This Verilog project is meant to demonstrate the running of a VGA monitor using the Basys 3 FPGA board. Upon plugging the Basys 3 board to a capable VGA monitor, a 640 x 480 pixel display will appear with a white box in the center of the display. This box then can be moved around the monitor using 4 buttons on the Basys 3 board. These buttons represent UP, DOWN, LEFT, and RIGHT. Each button press will move the box 20 pixels on the screen.
To start the design process, research on how to run the VGA display was needed. The Basys 3 board has decent documentation on how to run the display and is what was used. To run the display, two counters are needed, one for the vertical pixels (the rows) and another counter is needed for the horizontal pixels (the columns). Once the counters are running, at various subsets of the full counter, different data should be output. For this reason, what will be called the H_cnt and V_cnt are the most important part of running the VGA display.
According to the Basys 3 documentation, to run at 640 x 480 px at a 60 Hz refresh rate, the H_cnt will count up to 800 (or 0-799) and the V_cnt will count up to 521 (or 0-520). Each counter will run at 25 MHz. To run the display, Each counter has four distinct sections each will its own purpose. The sections are the Sync section, Front porch, Display time, and the Back Porch. The count ranges for the horizontal are 0-95, 96-111, 112-751, and 752-799 respectively. The count ranges for the vertical are 0-1, 2-11, 12-491, and 492-520 respectively. During the sync section two synchronization signals, H and V sync will need to be HIGH and LOW during all other sections, see below. The section display time is when four bit signals for Red, Green, and Blue need to be output to write to the screen. If synchronization is kept and the display is running, these sections of each counter is where the white box will be written to the screen
Knowing what needs to be done, the counters were the first things to be made. Each counter needs to run at 25 MHz so a clock divider was needed. The Basys 3 board has a 100 MHz crystal oscillator clock and that is what will be used. A simple clock divider was made to divide the frequency by four and will serve as our 25 MHz clock. For each the H and V_cnt a 10 bit register was used to count from 0-799 and 0-520 respectively. The horizontal count updates every clock period, but the vertical only counts up after each horizontal row is complete. For this reason, every completion of 0-799 for the horizontal count, an output V_increment signal goes HIGH to signal to V_cnt to count up one, see below. For good synchronization with each other and the system as a whole, there is also a reset input that will set each counter to 0
The next module of the design will move around the box that will be created. To do this, a set of bounds will be used to serve as where to write the box. These bounds are H_lower, H_upper, V_lower, and V_upper. For example, if H_lower = 0, H_upper = 50, V_lower = 0, and V_upper = 50, a 50px by 50px box in the upper left corner of the screen could be made. To move the box around these bounds shift according to the input, UP, DOWN etc. For example, if an UP signal is received the vertical bounds need to shift down 20 px. This same logic is used for DOWN, LEFT, and RIGHT and will move our box around the screen based on these inputs. To start in the middle of the screen, a reset signal is used to reset the bound to put the box in the middle of the screen.

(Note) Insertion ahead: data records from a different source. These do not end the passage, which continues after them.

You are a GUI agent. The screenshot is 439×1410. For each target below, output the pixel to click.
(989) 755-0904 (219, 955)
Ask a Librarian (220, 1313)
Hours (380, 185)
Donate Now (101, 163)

Because the Basys 3 board uses physical buttons, accounting for button debounce is necessary. To do so, a 10 Hz clock module will run a 0-1-0 state machine to signify a button press, see below. This state machine will serve as our movement signals in the movement module. Running the state machine at 10 Hz will filter out any unwanted button bouncing. The side effect of running the clock so slow is that the button will need to be help for >100 ms. It is assumed that the user will press the button for at least that long.
With the counter and movement taken care of, all that is left to establish is the top module. In the top module a grouping of ternary statements is used to setup the horizontal and vertical sync as well as the RGB output. If the positioning of the counters is in the range of the square’s bounds, the RGB output is set to white otherwise the output is 0 (black). See below for a complete block diagram of the design.
The design was then tested with a testbench making sure the timing and RGB outputs were correct. After everything was checked, the code was synthesized and put onto the Basys 3 board. The user was now able to see the white box and move it around using the appropriate buttons. The project uses 0.61% (126) of the boards LUTs and 0.28% (116) of the Slice Registers with a maximum clock frequency of 100 MHz.
Overall the project moved fairly smoothly but was not free of hiccups. The setup of the design worked well and if properly implemented, works. If I were to do the project again, I would setup more test scenarios in between steps of the design process. Isolating problems in this way would help speed up development and lessen frustration in debugging. In addition, I would also comment my code along the way rather than at the end. Coming back to your own code and not knowing what it does is not ideal. To improve the design I would clean up the code a little by reordering my modules to make more sense. I would also add more features to the design like color changes or some other functionality. Something like an image reader, instead of the square, would bring a dynamic element to the design.